Instructions to follow ::
Using the data below, copy out all lines with the word "computer".

Input material ::

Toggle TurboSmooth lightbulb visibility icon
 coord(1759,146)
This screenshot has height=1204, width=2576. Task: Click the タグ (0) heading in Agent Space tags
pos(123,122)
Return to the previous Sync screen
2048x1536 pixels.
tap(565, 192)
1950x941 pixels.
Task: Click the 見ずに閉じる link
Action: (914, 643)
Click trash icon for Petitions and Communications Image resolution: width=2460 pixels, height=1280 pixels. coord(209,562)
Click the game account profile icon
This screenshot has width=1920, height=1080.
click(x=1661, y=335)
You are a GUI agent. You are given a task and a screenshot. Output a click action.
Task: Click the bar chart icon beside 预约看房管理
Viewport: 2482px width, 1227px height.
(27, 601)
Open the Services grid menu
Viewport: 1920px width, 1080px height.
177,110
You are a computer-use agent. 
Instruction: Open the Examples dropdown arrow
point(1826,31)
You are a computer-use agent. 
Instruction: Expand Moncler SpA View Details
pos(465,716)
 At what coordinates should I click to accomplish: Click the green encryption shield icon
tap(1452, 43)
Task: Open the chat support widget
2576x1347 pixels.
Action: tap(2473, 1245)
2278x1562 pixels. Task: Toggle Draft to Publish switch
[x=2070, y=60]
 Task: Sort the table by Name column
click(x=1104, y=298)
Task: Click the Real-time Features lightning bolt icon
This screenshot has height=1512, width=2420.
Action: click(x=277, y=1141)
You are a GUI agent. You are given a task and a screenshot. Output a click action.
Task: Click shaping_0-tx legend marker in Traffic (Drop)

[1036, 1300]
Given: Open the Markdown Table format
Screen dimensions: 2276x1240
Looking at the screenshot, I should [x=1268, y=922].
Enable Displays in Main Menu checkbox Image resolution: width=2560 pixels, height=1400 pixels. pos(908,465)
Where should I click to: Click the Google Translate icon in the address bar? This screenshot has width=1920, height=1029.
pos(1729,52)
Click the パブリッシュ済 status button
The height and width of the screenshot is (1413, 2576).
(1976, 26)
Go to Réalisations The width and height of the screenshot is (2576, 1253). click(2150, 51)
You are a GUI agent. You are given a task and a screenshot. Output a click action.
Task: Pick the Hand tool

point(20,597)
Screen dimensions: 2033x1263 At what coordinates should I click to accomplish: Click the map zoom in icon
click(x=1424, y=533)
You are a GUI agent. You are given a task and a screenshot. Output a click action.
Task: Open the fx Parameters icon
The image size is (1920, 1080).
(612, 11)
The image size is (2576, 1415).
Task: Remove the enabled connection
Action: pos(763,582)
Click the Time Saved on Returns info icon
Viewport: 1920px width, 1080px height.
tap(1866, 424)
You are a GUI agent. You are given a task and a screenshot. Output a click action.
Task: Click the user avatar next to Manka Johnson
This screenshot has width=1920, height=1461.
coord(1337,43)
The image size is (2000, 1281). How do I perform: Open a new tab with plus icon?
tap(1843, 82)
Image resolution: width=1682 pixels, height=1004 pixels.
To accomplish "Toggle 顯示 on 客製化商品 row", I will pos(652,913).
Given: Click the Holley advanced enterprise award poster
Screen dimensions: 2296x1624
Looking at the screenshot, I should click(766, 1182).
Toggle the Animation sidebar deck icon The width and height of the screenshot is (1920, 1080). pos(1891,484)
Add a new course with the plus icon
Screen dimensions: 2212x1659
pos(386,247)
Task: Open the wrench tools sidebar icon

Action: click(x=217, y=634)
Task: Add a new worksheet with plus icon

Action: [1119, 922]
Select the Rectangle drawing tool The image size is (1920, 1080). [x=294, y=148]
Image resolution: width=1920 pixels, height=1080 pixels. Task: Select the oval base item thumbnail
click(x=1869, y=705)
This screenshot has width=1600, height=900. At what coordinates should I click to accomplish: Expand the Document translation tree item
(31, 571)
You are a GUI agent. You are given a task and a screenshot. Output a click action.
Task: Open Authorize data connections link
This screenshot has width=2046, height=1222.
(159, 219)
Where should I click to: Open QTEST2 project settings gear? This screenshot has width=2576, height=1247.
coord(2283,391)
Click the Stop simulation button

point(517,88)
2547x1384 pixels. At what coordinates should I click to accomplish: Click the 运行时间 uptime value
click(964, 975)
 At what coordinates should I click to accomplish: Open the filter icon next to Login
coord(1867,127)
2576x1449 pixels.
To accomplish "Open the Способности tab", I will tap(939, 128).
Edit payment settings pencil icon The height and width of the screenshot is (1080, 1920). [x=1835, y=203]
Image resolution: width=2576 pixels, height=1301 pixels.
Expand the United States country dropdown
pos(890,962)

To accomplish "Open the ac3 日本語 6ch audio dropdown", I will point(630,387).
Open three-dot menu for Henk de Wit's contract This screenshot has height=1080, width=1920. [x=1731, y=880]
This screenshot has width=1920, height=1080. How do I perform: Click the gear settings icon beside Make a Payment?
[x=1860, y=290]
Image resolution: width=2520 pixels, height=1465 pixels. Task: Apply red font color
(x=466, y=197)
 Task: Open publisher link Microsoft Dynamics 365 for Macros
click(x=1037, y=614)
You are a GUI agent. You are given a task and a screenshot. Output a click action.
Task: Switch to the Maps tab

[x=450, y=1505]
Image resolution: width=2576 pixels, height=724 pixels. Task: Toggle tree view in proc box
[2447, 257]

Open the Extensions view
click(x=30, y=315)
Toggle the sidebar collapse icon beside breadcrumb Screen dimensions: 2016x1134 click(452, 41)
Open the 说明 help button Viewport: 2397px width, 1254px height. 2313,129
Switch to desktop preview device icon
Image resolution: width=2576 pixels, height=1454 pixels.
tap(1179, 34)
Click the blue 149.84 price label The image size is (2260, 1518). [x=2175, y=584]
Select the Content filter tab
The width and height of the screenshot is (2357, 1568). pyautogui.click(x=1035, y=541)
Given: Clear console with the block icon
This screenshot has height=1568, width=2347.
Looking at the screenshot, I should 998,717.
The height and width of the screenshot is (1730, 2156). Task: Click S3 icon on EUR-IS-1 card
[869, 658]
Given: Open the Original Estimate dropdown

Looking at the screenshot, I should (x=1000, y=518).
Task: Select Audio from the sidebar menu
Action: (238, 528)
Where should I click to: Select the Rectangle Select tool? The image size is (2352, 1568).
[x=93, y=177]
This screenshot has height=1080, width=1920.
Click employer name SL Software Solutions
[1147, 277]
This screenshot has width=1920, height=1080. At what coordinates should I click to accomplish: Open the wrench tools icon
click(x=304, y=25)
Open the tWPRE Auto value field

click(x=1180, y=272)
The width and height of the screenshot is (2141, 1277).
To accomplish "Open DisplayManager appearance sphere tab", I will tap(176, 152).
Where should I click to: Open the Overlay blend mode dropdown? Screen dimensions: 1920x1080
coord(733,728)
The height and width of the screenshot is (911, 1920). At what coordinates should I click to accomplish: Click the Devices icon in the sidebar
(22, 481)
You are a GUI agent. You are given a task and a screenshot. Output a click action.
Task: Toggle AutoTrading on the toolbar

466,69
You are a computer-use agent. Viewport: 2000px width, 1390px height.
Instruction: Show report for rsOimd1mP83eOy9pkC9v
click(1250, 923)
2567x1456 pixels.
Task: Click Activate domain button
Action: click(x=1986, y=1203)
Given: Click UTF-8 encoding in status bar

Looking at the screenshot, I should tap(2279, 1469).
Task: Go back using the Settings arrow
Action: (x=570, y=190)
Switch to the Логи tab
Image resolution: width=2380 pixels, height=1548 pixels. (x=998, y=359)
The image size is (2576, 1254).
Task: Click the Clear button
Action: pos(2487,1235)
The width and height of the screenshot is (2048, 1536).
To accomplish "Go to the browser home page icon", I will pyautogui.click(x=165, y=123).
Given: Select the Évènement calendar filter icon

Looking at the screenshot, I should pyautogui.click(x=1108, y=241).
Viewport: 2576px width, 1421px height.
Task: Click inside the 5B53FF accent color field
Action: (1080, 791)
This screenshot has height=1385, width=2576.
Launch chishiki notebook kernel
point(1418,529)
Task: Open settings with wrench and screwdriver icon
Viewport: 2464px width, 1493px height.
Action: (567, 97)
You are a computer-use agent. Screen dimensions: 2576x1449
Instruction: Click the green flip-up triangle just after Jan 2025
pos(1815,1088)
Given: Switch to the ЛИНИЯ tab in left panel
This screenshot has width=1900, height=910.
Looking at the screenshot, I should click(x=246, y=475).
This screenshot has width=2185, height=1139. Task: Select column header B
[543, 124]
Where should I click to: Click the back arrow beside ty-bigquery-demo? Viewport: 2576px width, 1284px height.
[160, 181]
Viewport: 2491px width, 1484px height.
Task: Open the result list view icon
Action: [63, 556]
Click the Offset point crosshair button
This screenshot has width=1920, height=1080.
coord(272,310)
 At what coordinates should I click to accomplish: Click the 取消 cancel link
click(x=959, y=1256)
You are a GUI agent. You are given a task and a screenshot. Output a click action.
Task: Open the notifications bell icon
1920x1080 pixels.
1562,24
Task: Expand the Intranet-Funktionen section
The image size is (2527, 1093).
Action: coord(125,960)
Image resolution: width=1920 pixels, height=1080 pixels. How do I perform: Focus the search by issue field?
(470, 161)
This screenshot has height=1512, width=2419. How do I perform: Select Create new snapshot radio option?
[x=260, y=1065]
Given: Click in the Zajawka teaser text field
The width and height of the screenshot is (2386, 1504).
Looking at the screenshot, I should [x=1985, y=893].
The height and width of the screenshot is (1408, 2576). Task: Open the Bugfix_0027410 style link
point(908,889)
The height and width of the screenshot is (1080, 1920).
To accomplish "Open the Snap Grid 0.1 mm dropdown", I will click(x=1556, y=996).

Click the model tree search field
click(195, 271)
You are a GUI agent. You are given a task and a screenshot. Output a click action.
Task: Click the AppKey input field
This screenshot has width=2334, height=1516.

Answer space ::
You are a computer-use agent. 
You are a computer-use agent. 
You are a computer-use agent. Viewport: 2000px width, 1390px height.
You are a computer-use agent. Screen dimensions: 2576x1449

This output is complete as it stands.